[Entries taken from a collection]

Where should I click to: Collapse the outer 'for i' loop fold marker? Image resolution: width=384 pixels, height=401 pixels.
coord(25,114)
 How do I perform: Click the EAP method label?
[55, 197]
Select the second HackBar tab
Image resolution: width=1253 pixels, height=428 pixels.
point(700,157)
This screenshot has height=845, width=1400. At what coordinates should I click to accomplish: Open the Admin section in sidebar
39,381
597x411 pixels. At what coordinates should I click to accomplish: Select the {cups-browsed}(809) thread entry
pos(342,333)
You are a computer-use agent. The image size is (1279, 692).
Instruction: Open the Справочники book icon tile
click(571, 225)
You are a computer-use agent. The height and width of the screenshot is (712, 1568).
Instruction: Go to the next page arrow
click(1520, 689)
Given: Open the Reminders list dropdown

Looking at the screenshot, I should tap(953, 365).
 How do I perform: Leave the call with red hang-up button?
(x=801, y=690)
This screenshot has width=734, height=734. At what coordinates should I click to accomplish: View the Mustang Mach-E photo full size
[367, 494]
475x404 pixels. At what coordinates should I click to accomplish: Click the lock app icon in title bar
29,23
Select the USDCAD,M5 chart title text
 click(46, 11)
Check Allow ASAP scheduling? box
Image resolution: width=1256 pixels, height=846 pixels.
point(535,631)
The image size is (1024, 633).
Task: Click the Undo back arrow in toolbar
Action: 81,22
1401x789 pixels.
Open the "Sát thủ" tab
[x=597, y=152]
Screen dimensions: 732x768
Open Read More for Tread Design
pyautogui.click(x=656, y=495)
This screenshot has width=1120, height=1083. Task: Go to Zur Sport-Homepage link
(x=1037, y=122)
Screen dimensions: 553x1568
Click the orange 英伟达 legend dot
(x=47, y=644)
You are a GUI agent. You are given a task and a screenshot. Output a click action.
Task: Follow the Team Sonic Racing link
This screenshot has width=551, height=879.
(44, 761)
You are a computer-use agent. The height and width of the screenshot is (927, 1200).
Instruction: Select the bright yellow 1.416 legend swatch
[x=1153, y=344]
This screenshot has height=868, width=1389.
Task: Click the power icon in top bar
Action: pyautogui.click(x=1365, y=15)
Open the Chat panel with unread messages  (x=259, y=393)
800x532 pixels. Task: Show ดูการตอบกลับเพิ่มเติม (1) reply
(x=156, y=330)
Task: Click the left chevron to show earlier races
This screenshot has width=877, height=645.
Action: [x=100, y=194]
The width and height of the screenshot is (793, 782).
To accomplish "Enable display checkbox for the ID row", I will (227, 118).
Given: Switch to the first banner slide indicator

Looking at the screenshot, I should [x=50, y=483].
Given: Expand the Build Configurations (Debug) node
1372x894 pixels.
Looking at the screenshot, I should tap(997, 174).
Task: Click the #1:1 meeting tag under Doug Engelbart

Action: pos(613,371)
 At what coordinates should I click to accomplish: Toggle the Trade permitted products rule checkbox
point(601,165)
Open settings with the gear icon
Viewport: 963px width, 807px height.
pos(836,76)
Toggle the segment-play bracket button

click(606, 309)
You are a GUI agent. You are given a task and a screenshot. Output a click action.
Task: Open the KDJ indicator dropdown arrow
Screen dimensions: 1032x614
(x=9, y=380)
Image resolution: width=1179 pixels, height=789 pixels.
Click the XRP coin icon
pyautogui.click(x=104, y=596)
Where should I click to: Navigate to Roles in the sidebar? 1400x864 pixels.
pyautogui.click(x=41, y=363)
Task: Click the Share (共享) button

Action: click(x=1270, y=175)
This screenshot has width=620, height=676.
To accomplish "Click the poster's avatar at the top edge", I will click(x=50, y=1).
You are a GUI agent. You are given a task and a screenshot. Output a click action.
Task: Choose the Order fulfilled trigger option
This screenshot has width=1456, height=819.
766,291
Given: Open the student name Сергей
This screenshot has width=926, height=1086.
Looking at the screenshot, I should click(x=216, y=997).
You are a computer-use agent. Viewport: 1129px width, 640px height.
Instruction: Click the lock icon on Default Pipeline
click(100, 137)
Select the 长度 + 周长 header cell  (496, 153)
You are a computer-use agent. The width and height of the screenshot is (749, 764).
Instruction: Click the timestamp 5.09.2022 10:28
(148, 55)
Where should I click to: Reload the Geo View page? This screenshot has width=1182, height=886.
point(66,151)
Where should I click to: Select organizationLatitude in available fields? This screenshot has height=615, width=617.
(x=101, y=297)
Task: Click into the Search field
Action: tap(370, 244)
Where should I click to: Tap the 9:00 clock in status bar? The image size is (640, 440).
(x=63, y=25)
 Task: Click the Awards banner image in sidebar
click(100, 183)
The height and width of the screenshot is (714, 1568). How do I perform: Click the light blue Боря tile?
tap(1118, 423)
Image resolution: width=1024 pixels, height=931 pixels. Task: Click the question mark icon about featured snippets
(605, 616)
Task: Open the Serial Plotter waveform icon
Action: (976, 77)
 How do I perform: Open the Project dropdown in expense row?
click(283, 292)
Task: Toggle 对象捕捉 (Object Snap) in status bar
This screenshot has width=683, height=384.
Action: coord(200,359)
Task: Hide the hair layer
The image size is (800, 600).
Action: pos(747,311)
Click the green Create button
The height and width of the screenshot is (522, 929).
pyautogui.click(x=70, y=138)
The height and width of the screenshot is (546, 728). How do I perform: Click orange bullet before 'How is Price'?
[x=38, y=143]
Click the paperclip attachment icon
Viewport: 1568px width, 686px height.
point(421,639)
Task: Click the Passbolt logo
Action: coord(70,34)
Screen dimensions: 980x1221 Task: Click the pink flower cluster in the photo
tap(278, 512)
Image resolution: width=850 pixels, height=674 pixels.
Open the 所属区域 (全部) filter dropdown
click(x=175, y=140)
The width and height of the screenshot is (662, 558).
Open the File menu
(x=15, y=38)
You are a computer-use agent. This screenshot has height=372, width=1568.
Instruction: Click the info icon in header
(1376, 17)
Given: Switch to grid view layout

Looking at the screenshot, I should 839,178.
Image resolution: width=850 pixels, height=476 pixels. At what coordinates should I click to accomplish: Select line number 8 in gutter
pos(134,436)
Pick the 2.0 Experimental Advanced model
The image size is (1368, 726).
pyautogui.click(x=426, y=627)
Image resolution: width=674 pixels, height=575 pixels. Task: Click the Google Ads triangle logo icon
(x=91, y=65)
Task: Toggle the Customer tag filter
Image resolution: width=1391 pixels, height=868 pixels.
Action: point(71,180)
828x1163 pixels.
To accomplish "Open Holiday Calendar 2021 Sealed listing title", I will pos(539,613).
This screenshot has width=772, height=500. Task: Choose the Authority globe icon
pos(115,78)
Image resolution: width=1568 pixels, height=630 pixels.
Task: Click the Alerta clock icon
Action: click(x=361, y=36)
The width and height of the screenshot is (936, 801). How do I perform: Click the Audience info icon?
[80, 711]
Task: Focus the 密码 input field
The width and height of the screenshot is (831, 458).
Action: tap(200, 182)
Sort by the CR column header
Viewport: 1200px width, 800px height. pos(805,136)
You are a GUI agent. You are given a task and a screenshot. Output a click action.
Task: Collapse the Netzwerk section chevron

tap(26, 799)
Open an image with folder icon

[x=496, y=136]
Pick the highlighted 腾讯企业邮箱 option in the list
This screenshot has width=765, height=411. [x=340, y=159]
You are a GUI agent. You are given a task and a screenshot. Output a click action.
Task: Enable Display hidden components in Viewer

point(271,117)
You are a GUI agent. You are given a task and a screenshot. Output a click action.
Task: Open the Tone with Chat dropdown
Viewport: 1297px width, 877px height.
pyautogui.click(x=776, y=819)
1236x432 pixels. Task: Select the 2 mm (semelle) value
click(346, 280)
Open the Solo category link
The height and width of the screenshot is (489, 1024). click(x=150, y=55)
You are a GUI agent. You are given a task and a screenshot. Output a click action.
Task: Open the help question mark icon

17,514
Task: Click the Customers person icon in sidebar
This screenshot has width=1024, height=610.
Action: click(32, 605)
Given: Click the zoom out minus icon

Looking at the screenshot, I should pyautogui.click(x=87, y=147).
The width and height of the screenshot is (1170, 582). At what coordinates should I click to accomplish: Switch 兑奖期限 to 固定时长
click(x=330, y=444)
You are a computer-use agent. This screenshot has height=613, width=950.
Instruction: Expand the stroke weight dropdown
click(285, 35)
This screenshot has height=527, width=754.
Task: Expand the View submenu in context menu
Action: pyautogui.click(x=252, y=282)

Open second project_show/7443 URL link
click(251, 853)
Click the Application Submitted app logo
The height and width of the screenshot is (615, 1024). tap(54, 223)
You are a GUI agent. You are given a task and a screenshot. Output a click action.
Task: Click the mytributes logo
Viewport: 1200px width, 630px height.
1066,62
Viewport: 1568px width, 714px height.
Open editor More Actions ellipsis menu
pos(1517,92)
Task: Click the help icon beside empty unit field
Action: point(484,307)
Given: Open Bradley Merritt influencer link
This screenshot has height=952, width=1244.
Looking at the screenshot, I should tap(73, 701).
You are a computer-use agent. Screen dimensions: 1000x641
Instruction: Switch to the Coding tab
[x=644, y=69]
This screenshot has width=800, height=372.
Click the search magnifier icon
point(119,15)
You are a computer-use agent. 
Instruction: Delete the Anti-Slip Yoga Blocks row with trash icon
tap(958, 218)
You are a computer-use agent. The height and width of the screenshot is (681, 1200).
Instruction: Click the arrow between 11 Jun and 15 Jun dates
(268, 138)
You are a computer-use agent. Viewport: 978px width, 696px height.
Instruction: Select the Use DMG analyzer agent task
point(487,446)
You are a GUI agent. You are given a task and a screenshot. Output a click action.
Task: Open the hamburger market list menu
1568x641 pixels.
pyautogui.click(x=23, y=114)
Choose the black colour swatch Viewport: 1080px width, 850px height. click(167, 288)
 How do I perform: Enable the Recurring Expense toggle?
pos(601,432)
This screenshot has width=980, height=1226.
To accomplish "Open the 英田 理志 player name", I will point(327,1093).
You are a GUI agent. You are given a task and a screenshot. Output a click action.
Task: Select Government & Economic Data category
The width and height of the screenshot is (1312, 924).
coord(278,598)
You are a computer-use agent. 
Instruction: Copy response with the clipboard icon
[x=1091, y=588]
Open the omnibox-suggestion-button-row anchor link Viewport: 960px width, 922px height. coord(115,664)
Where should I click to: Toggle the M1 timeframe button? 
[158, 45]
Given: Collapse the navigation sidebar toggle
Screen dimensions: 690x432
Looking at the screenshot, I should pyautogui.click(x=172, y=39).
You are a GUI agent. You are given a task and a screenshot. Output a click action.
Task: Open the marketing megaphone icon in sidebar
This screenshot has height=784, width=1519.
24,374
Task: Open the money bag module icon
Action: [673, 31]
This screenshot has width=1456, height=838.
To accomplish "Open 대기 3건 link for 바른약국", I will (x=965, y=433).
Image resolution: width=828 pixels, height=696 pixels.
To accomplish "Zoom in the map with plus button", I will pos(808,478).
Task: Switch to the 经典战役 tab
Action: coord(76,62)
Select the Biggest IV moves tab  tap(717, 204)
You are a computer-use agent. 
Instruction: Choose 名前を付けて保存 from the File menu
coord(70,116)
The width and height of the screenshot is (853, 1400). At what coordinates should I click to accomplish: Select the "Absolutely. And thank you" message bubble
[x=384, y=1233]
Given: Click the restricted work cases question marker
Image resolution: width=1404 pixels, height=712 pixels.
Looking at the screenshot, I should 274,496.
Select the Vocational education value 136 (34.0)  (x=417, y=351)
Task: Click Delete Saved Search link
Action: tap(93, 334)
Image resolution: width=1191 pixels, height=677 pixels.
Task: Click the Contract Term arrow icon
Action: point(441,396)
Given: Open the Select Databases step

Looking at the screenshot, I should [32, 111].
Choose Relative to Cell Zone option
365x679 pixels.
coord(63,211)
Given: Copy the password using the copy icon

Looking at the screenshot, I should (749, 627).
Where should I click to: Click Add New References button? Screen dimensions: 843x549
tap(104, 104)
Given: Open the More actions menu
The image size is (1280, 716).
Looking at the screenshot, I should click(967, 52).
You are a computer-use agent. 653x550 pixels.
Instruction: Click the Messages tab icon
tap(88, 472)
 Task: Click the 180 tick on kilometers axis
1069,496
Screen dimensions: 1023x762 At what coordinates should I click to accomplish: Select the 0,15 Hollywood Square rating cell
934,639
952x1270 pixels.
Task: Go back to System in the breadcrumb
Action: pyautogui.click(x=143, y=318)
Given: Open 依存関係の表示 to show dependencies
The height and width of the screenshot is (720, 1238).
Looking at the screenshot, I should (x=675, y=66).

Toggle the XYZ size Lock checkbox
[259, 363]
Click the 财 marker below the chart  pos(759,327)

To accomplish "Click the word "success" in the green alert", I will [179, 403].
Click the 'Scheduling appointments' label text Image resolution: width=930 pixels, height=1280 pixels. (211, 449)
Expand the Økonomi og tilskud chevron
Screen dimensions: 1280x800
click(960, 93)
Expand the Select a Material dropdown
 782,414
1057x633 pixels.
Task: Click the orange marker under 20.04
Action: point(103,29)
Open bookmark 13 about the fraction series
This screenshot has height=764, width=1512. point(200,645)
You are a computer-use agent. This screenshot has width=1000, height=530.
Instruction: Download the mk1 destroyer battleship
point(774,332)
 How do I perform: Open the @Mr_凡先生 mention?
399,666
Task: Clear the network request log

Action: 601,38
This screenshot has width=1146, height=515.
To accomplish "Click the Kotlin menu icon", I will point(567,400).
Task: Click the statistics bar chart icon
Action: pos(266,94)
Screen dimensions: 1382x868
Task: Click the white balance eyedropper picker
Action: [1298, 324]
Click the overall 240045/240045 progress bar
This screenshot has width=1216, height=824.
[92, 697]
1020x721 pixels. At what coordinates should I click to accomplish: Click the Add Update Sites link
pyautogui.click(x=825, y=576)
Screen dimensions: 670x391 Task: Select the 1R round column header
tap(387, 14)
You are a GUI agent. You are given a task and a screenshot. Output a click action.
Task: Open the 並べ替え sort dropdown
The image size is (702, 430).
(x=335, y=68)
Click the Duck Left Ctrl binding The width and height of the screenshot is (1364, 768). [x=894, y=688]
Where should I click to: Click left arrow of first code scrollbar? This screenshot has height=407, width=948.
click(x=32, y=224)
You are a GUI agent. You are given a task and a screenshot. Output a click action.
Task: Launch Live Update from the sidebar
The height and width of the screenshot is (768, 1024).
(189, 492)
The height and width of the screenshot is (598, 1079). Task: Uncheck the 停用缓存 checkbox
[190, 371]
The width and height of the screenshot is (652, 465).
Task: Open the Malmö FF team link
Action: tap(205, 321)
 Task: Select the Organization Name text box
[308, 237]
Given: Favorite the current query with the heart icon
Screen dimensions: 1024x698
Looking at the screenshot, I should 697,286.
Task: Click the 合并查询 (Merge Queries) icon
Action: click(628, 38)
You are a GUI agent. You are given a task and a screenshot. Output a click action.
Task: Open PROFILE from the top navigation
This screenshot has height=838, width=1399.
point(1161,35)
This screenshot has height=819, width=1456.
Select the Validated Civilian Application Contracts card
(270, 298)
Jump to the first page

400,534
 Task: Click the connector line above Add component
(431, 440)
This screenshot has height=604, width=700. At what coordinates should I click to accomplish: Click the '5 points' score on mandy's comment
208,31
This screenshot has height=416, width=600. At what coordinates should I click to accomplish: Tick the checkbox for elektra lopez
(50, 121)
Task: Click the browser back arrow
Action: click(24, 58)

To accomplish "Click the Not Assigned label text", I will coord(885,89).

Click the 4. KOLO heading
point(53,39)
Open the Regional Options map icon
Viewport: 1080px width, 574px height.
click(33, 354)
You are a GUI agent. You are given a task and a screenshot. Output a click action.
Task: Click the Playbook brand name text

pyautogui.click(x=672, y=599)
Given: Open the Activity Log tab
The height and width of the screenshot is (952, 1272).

WHAT IS BEING ASKED: Copy every line of the data above in which the string "Chat" appears.

WRITTEN RESPONSE:
Open the Chat panel with unread messages  (x=259, y=393)
Task: Open the Tone with Chat dropdown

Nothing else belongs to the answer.